If you are going to have that much air force sucking out, you better have some blowing in as well, or they will work against each other.
October 12, 2005 6:41:40 PM

thank you all for your advice.

the 2x1024mb ram was a great Idea, didn't think about that. leaves room for upgrade. he will probably have this computer maybe as long as 3-4years.

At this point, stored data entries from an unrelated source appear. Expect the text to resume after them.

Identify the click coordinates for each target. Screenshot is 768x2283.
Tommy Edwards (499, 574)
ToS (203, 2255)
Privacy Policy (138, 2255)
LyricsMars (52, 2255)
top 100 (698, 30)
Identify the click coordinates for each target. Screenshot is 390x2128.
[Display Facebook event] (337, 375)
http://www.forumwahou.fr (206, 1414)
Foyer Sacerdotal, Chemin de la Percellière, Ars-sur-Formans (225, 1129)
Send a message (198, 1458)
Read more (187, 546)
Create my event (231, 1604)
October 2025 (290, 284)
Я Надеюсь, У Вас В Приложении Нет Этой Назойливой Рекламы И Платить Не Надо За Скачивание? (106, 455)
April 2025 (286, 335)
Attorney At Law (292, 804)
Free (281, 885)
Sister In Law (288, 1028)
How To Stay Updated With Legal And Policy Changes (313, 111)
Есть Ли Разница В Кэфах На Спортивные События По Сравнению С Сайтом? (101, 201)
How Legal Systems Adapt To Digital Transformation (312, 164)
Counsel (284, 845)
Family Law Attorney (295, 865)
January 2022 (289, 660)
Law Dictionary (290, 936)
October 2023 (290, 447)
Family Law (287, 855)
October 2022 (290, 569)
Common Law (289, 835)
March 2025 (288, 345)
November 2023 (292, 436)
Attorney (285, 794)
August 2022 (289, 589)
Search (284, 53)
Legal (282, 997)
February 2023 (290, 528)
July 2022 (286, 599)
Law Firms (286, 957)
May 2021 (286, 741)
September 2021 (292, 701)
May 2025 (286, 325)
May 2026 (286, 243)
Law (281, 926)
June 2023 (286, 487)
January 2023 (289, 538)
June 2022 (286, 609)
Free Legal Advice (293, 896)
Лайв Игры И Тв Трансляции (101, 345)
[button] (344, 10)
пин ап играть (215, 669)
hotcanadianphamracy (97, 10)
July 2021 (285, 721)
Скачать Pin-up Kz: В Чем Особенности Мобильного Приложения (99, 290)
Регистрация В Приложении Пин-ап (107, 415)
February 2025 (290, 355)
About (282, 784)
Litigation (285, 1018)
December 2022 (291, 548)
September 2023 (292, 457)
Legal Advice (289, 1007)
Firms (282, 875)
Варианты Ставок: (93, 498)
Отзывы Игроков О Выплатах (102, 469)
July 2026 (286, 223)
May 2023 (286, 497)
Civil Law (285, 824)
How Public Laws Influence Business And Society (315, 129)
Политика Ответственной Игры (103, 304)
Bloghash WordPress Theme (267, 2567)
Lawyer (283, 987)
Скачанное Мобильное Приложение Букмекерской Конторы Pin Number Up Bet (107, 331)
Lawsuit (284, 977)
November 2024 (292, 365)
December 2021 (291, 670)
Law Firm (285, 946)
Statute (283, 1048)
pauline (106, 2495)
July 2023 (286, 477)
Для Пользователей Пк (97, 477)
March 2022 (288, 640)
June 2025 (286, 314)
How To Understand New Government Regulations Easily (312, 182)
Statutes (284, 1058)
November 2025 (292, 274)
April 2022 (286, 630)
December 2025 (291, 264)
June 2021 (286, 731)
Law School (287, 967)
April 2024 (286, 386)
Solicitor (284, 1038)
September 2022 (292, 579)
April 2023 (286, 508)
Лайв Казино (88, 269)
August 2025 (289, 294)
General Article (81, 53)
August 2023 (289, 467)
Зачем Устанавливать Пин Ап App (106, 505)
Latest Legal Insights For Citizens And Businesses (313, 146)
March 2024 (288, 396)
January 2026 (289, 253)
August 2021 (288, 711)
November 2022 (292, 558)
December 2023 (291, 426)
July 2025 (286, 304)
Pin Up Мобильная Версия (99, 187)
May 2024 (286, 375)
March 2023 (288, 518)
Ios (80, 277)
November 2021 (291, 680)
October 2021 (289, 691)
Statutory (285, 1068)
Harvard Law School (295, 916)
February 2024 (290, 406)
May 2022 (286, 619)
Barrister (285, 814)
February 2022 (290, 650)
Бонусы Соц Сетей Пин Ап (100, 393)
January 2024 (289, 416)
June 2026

and I wrote raid-0 but I meant raid-1 mirror. my bad. I know 2 raptors are great when striping :)  but it was just meant as a cheap somewhat large safe storage, not for speed :)  the photoshop cache will have to be on the same drives. I dont think the performance loss there will justify another harddrive, say for instance a 36GB raptor that is around $130 here. I'm on a relativly small budget for a dual setup. because he's buying a $1500 Eizo LCD.

and yeah the 5year warranty on the seagate drives is appealing. and I think the noise they make will be negligable.

ya I forgot to say that I live in sweden. so the AMD X2 3800+ is about $450 here, and the X2 4400+ is $670. :( 

and I'm gonaa go for a Chieftec case with a 360w PSU (I think it's very similar to antec).

ya I might get a 92mm fan in front blowing in air on the harddrives.

I'm not sure but I'm guessing the AMD fans are 80mm, and around 2500-3000rpm? and that's to much. I'm gonna go for 1200-1700rpm maybe, 92mm with a big heatsink.

going away on a trip, will be back in a week!
!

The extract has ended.